SOTTO IL DOMINIO DELLA GRAZIA

Il figlio prodigo aveva bisogno di quello che l’apostolo Paolo definisce “rinnovamento della mente”. Mi piace leggere queste parole dalla parabola: “Ma il padre disse ai suoi servi: "Portate qui la veste più bella e rivestitelo, mettetegli un anello al dito e dei sandali ai piedi. Portate fuori il vitello ingrassato e ammazzatelo; mangiamo e rallegriamoci"” (Luca 15:22-23).

Il figlio prodigo aveva la mente piena di condanne inflittegli da Satana. Oggi accade la stessa cosa a molti dei figli di Dio. Il nostro Padre gioisce per noi, ci abbraccia con gesti amorevoli. Ma noi pensiamo che umiltà significhi dire a Dio quanto siamo stati cattivi, o scavare nei nostri peccati passati piuttosto che fidarci delle sue espressioni di amore. E nel frattempo pensiamo: “Sicuramente Dio sarà arrabbiato con me. Ho peccato peggio degli altri”.

I servi del padre portarono il vestito migliore e rivestirono il figlio; questo è sinonimo dei nostri panni di giustizia in Cristo. Poi il padre mise un anello al dito del figlio, e ciò simboleggia la nostra unione con Cristo. Infine, mise dei sandali ai piedi del ragazzo, e ciò simboleggia l’essere rivestiti del vangelo della pace di Cristo. Questo padre amorevole stava mostrando a suo figlio: “Togli via quei panni della carne, i tuoi sforzi inutili per piacermi.

Permettimi di mostrarti cosa vedo in te. Sei entrato in casa mia, alla mia presenza, come un uomo completamente nuovo, un figlio reale. Non sei più un mendicante o uno schiavo, ma sei mio figlio nel quale mi compiaccio! Ora puoi entrare alla mia presenza con coraggio e fiducia”.

Lo stesso vale anche per noi oggi. Dobbiamo essere rinnovati nel nostro pensiero, cercando di capire come Dio ci riceve alla sua presenza.

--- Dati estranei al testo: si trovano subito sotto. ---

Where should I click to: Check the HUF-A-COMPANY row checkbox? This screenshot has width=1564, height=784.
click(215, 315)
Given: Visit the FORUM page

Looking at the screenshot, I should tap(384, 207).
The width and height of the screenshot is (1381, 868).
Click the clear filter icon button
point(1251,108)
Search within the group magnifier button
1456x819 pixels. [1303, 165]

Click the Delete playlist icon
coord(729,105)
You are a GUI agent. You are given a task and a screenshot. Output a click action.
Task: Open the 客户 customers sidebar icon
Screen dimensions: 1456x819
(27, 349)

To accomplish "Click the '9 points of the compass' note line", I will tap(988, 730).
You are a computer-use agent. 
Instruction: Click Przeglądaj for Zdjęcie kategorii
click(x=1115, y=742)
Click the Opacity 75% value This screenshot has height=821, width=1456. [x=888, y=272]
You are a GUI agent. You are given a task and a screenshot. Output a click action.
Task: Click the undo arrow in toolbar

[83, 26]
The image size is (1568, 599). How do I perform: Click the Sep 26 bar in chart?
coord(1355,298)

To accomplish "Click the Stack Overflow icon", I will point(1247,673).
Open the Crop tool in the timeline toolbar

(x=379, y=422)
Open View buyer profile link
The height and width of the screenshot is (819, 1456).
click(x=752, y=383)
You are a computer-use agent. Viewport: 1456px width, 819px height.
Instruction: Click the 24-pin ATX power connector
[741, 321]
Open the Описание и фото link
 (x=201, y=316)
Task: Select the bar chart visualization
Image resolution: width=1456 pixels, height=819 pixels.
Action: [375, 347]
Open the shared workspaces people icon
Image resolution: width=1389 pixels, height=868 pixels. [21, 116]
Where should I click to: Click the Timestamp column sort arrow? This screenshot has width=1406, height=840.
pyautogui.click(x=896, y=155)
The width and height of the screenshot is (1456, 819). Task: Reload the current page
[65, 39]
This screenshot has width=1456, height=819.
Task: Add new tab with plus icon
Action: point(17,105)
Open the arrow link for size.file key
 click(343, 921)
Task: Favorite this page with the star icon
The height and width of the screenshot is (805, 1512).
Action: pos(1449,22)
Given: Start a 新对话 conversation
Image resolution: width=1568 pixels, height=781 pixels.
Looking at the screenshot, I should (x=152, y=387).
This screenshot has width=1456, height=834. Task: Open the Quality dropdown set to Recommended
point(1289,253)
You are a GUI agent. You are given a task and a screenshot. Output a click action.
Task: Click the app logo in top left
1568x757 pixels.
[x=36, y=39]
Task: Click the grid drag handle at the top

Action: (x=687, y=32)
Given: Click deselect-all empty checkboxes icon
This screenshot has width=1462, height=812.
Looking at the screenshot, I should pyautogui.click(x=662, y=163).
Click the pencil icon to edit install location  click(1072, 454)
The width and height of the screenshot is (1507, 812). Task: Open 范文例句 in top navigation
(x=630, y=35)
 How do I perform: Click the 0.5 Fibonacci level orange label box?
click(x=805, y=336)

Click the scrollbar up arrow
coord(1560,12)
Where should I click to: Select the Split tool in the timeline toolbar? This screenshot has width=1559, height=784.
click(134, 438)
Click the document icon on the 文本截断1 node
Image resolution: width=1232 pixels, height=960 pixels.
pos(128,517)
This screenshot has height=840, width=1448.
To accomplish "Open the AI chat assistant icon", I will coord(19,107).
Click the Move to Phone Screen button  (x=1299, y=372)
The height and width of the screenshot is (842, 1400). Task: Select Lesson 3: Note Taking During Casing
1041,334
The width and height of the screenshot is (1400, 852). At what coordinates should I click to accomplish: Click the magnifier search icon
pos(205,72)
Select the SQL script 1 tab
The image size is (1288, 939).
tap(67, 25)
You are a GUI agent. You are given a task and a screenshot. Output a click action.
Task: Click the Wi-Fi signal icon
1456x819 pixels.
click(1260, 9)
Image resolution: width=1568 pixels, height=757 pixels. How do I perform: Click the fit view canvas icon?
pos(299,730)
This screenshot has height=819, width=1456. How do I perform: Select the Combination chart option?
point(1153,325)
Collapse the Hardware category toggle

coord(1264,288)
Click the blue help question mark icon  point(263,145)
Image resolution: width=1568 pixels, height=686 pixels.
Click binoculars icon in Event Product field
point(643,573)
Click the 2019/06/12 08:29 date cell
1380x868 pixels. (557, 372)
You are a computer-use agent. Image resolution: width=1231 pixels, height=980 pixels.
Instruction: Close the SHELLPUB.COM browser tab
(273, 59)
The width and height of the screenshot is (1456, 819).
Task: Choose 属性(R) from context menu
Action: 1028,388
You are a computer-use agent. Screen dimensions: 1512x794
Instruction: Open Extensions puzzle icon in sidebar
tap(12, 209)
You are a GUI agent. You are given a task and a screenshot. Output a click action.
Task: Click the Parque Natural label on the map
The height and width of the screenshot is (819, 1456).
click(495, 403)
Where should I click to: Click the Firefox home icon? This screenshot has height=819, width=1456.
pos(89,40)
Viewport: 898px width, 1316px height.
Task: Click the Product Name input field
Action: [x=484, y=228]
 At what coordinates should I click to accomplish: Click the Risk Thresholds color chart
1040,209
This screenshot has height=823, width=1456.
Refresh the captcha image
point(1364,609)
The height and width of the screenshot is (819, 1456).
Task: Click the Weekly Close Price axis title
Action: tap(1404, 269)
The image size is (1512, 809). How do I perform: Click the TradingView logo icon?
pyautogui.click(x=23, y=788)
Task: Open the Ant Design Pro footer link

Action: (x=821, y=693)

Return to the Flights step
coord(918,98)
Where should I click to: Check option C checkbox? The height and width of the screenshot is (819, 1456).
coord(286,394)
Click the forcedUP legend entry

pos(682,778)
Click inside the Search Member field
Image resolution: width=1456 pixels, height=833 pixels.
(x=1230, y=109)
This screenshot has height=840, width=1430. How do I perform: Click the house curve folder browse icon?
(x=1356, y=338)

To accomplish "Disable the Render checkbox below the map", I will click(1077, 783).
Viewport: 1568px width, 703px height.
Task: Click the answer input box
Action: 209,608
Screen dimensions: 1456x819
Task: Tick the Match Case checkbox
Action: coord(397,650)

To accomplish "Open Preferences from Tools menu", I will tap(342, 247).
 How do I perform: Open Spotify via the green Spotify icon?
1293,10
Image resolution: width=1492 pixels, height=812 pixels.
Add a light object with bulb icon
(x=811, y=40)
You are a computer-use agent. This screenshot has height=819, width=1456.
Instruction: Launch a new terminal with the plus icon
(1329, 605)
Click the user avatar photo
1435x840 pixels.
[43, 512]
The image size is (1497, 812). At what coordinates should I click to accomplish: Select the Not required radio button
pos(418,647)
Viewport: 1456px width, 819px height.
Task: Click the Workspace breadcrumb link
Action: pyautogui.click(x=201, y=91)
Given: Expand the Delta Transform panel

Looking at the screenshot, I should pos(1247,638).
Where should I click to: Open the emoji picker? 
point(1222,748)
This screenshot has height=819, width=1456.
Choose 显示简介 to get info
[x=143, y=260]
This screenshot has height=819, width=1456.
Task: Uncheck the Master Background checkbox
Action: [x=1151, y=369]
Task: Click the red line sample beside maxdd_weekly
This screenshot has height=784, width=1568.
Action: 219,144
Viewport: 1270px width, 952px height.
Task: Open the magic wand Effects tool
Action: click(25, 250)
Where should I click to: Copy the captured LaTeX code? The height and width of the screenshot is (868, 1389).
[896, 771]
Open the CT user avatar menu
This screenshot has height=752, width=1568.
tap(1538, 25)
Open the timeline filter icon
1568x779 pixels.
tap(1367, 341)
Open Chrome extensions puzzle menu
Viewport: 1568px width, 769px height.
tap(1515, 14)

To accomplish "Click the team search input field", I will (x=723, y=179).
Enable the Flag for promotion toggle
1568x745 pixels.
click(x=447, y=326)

Ritorno al verso di apertura di questo messaggio: “Avendo dunque, fratelli, libertà di entrare nel santuario, in virtù del sangue di Gesù, che è la via recente e vivente che egli ha inaugurato per noi attraverso il velo, cioè la sua carne, e avendo un sommo sacerdote sopra la casa di Dio, accostiamoci con cuore sincero, in piena certezza di fede, avendo i cuori aspersi per purificarli da una cattiva coscienza e il corpo lavato con acqua pura” (Ebrei 10:19-20,22, corsivo mio).

La parola “piena certezza” qui deriva da una radice che lascia intendere uno schiavo emancipato. Significa non essere più sotto la legge del peccato e della morte, ma essere sotto il dominio della grazia. In breve, è per amore del Padre – solo per la sua grazia – che abbiamo la possibilità di entrare alla sua presenza. Ed ecco la qualifica: “Rendendo grazie a Dio e Padre, che ci ha fatti degni di partecipare alla sorte dei santi nella luce. Poiché egli ci ha riscossi dalla potestà delle tenebre e ci ha trasportati nel regno del suo amato Figlio” (Colossesi 1:12-13).